A few people may be aware but not all webs are homogenous. There are different types of webs that different species of spiders produce. One of the most prominent webs to human knowledge is the seemingly circular orb webs which are often created by a lot of species of spiders, including house spiders which happen to have more human encounters. Orb webs are quite a wonder of nature. If you take a closer and attentive look at an Orb web, you will come to notice how it is intricately created; how its outer framework serves as a support to a continuous spiralling silk threads emanating from the center. There are other web-types that are much more irregular in shape as certain type of spiders build flimsy looking webs to make it more difficult for their prey to escape. There are certain species of common house spiders that create funnel webs with flattened silk sheets to serve as a retreat from danger or in case of rest. Cobweb spiders create more irregularly shaped webs with stickier threads at the bottom to effectively catch their prey. A sheet web spider on the other hand creates a mundane looking flat thread sheet for it to hang itself.
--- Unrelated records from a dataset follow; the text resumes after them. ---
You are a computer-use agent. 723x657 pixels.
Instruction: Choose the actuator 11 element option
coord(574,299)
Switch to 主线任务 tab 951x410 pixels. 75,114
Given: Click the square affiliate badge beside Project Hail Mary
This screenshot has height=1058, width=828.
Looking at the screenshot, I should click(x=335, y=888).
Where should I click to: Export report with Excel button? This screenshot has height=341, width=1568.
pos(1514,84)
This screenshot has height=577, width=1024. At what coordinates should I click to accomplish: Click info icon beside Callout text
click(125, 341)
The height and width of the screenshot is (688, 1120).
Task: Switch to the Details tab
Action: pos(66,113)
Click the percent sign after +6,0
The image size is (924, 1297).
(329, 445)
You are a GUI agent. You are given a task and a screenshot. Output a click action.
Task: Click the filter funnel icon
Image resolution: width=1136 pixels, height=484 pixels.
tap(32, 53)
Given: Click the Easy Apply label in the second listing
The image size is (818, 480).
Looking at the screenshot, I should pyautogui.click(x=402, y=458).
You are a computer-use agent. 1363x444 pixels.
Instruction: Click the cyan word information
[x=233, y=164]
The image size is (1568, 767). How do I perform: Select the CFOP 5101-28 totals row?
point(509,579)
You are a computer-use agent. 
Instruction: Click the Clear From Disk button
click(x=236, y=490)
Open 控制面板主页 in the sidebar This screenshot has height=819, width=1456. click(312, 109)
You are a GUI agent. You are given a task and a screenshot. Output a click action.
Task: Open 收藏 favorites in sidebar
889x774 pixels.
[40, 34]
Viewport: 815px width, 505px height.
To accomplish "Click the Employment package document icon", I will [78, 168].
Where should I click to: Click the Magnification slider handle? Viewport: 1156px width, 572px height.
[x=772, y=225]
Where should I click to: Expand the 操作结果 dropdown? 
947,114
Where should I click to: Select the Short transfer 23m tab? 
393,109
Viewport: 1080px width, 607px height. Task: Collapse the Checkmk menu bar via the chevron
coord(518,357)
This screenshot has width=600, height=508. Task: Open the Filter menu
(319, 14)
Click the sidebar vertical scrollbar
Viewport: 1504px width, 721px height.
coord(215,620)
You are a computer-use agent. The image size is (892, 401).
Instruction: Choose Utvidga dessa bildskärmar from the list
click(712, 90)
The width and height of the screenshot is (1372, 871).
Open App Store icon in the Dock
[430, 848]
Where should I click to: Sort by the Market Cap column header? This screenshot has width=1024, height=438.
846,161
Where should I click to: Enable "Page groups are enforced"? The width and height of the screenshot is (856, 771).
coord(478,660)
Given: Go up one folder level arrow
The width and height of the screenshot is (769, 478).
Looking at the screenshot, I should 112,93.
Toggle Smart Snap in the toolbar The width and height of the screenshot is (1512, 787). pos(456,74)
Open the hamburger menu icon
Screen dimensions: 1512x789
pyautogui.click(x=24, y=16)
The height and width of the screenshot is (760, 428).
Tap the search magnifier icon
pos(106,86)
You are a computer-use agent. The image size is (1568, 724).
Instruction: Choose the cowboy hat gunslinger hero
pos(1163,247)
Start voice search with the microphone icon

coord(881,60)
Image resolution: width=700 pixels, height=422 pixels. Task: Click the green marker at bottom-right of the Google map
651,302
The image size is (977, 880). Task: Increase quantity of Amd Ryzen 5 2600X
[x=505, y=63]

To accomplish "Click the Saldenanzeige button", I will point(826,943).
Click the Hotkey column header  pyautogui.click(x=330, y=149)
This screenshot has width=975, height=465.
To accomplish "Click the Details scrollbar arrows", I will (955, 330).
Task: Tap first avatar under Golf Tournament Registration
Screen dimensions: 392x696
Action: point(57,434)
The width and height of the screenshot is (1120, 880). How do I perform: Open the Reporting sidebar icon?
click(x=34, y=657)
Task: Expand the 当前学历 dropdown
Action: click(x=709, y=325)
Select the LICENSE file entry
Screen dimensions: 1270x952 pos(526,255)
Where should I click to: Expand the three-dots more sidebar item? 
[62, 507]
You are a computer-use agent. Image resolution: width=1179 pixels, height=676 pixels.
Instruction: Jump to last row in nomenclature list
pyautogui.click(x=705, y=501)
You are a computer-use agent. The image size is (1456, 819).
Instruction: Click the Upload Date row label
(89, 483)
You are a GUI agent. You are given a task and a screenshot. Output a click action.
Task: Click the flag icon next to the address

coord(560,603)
Spider's webs are often found on the ground or in places of low vegetation. But orb webs could span great distance from tree branches to bottom in order to cover more area in catching flying insects and others. The size of a web may depend on the size of the spider that made it. The tightness and wideness of the web's mesh depends on the type of prey it captures.

Building the Web

A spider's web as intricate as it is would have to be tediously done. A complex process as this would take spiders some time. But there are other types of spiders that are able to create webs within 30 minutes or less. What is more amazing is that spiders normally fabricate their webs at night utterly relying in their sense of perception upon construction. Spiders have their different process in building their webs, depending on what species or the location and situation the spider is currently into. Orb web weaving spiders would normally begin by spinning threads silk and letting themselves carried by the air. From then, other silk threads are spun to create a Y-shaped framework, which is the standard to orb web weaving spiders. And then the spider goes to the hub (the midpoint of the Y-shaped framework) and begins spinning threads that would eventually spiral outwards of the Y-shape framework. The auxiliary spiral created by the spider as scaffolding.